───── Supplied material

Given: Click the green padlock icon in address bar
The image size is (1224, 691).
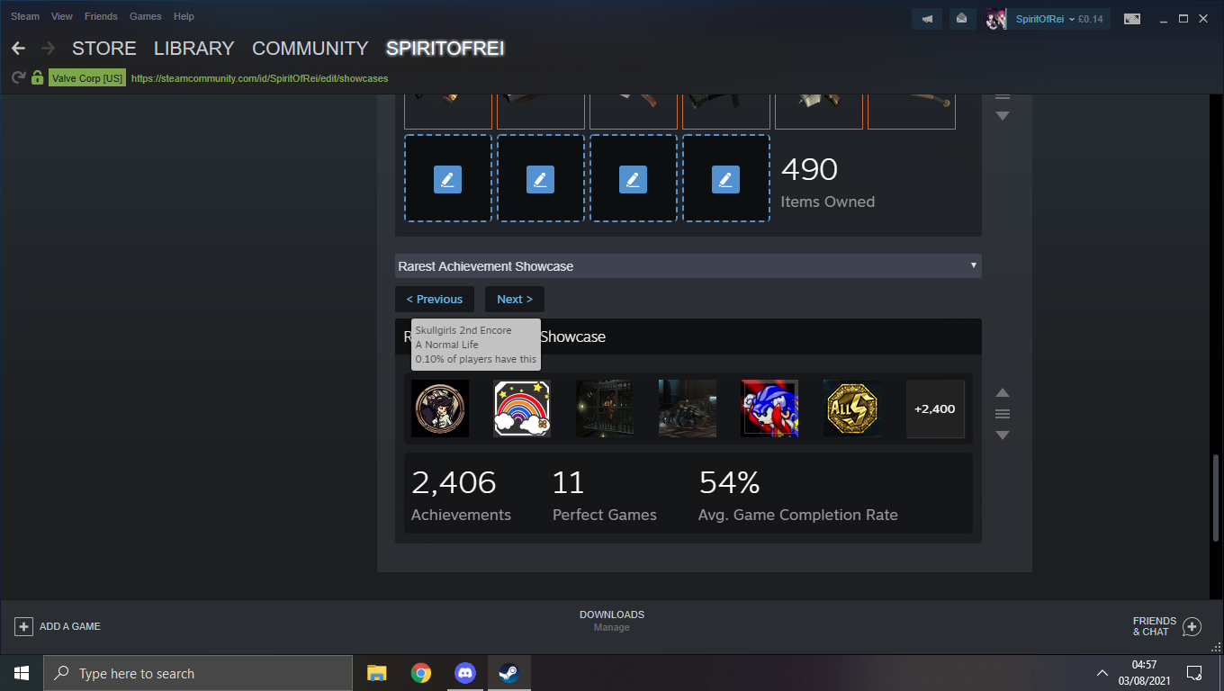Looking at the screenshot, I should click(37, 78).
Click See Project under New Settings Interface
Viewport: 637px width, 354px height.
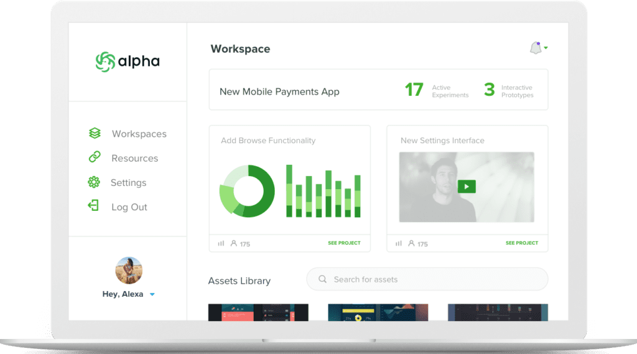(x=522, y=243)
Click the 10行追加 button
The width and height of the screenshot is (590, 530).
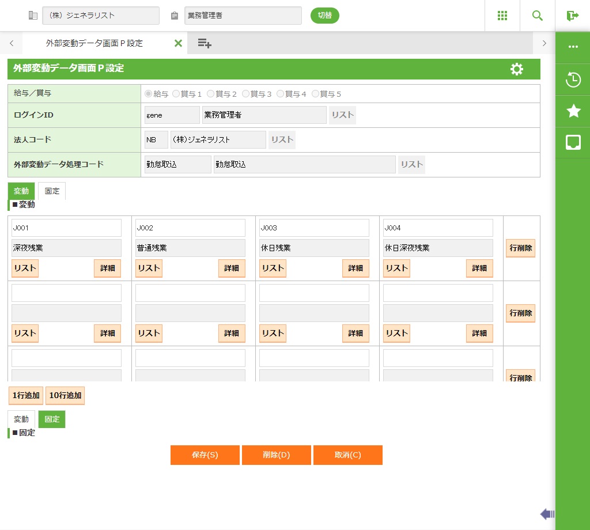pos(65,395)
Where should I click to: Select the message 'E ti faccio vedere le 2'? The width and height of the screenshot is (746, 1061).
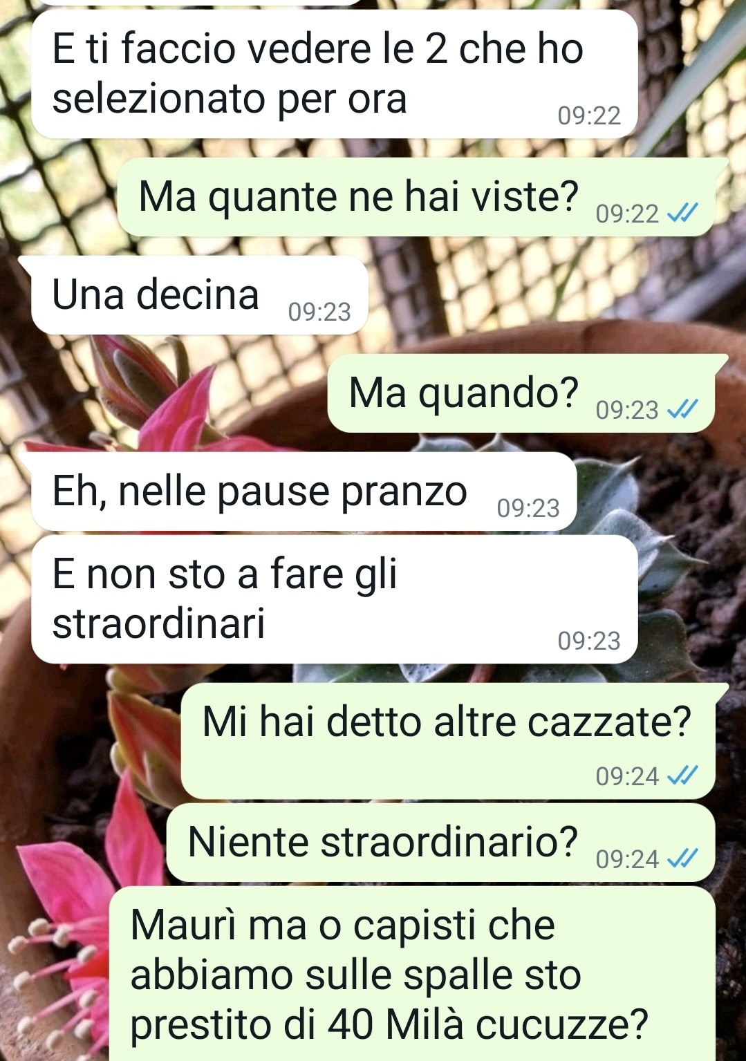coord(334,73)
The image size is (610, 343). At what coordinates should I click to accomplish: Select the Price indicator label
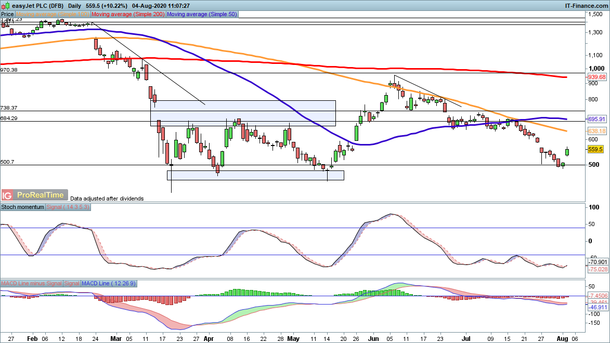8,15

──────────
───── Supplied material

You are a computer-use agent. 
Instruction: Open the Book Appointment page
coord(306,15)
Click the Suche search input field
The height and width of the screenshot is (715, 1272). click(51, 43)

──────────

_Job_
Give the items again from the line with "You are a computer-use agent." to the line with "The height and", swapping "Book Appointment" for "Schedule Visit" and keeping everything else the same.

_Right answer_
You are a computer-use agent. 
Instruction: Open the Schedule Visit page
coord(306,15)
Click the Suche search input field
The height and width of the screenshot is (715, 1272). click(51, 43)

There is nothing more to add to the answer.